TASK TO CARRY OUT
Look in the data below for the line that has "This screenshot has width=324, height=367.", then print exactly every line from there through the line that has "Open the Firefox page actions ellipsis menu", leaving pictures out.

DATASET RECORDS
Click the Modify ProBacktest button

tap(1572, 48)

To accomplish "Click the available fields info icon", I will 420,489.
--
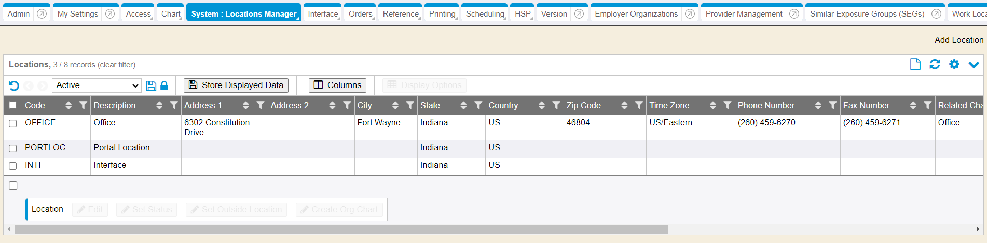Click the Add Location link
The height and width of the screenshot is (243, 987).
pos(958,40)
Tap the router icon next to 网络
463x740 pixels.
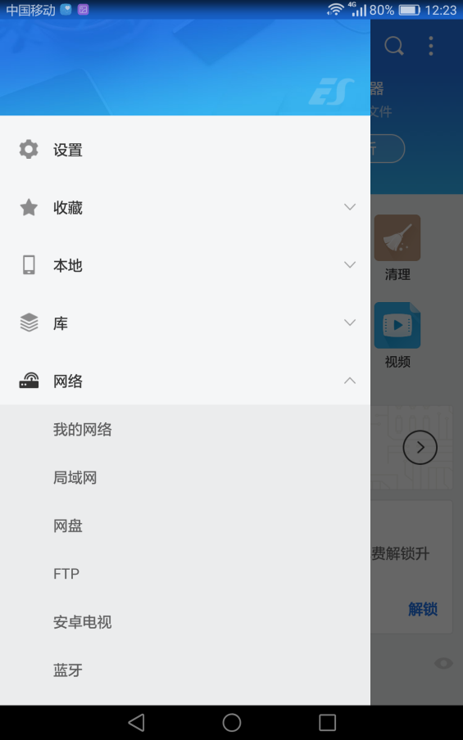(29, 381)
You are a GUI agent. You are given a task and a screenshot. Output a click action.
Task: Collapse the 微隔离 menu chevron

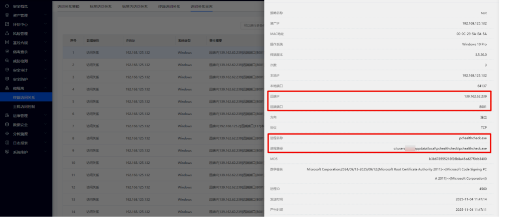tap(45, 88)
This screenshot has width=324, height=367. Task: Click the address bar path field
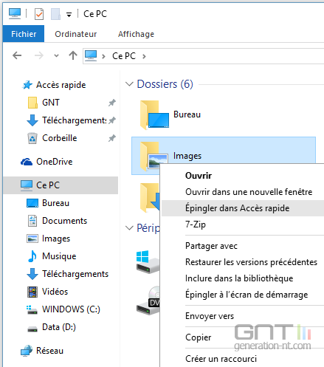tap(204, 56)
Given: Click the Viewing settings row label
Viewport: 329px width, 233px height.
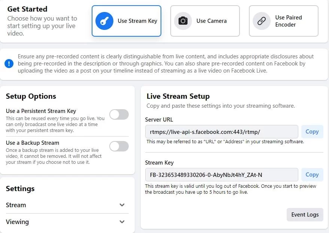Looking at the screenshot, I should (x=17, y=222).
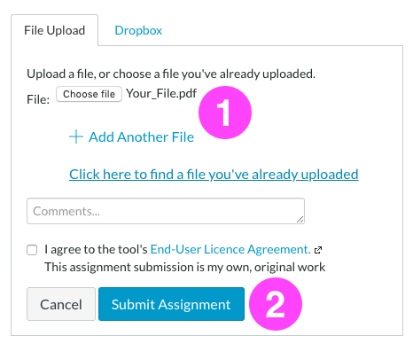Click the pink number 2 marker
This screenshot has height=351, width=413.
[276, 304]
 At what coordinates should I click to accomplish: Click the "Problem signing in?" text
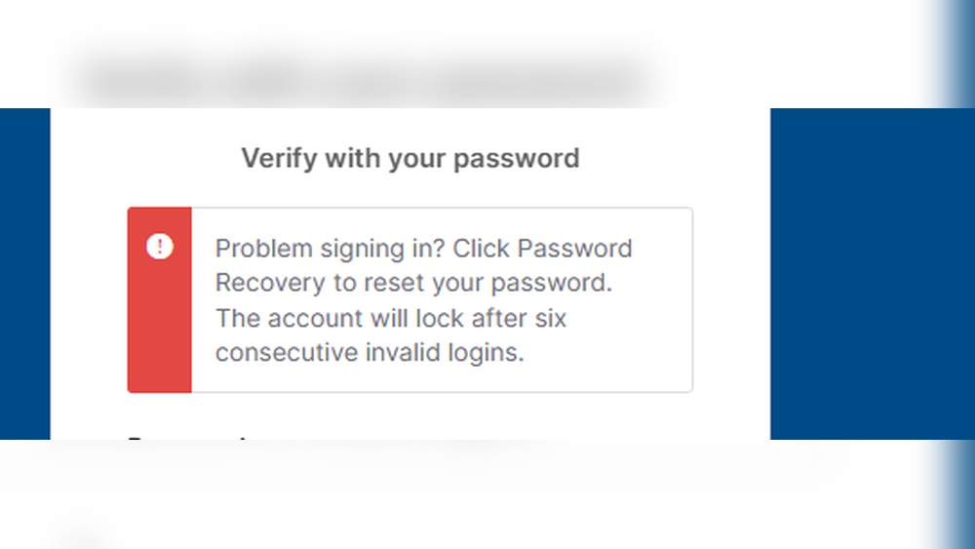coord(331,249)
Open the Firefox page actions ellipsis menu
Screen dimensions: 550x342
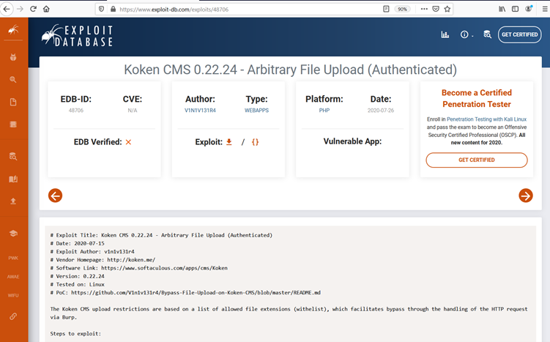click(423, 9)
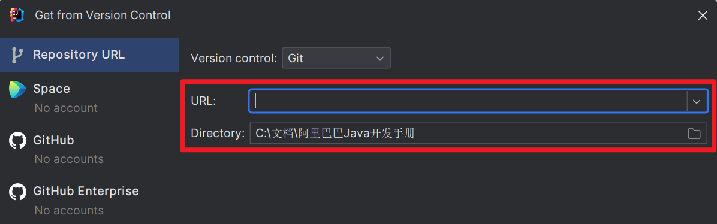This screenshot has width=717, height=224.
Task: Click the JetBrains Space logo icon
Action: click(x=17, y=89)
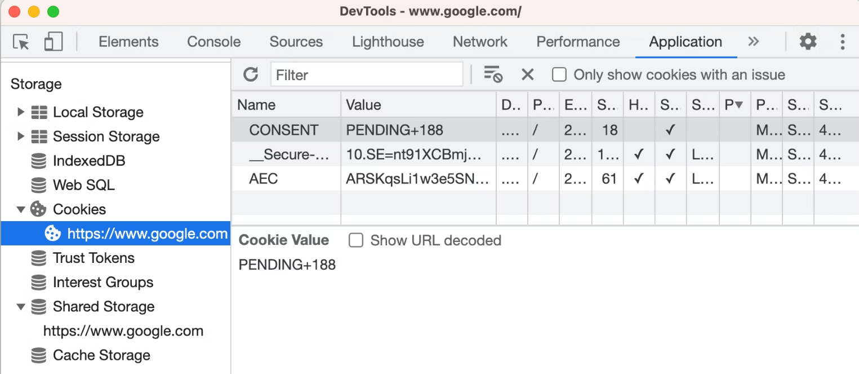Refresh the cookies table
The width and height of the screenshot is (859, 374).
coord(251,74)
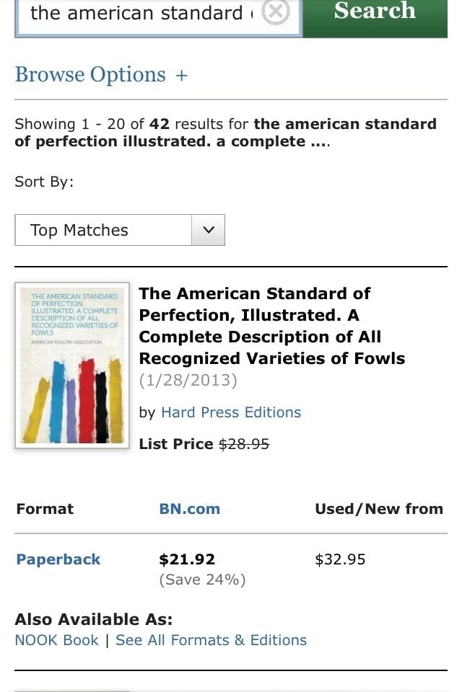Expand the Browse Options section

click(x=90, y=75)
--
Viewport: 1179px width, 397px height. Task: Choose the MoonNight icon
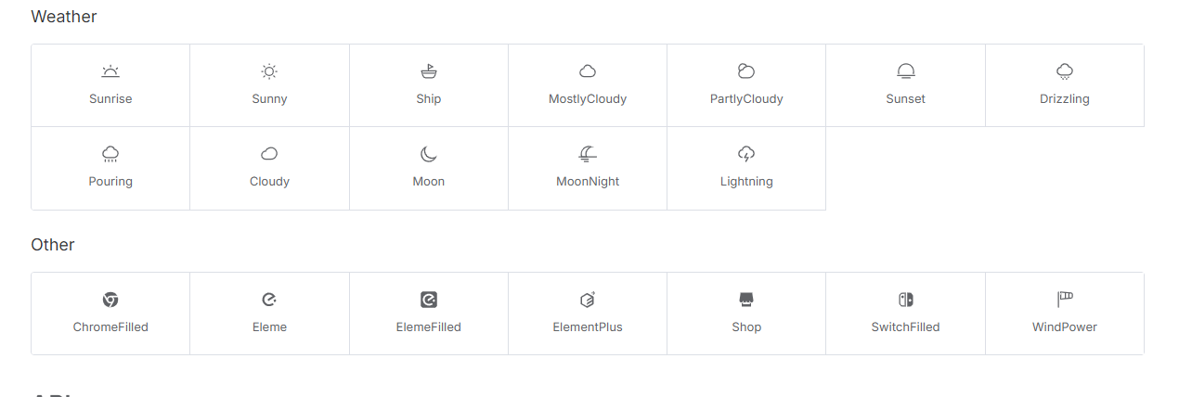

RESULT OF THIS EXERCISE
This screenshot has width=324, height=367. Task: Click the address bar path field
tap(204, 56)
Given: Click the Viewing settings row label
Viewport: 329px width, 233px height.
Looking at the screenshot, I should (x=17, y=222).
Click the pink number 2 marker
This screenshot has height=351, width=413.
[276, 304]
 At what coordinates should I click to accomplish: Click the "Problem signing in?" text
coord(331,249)
Open the Firefox page actions ellipsis menu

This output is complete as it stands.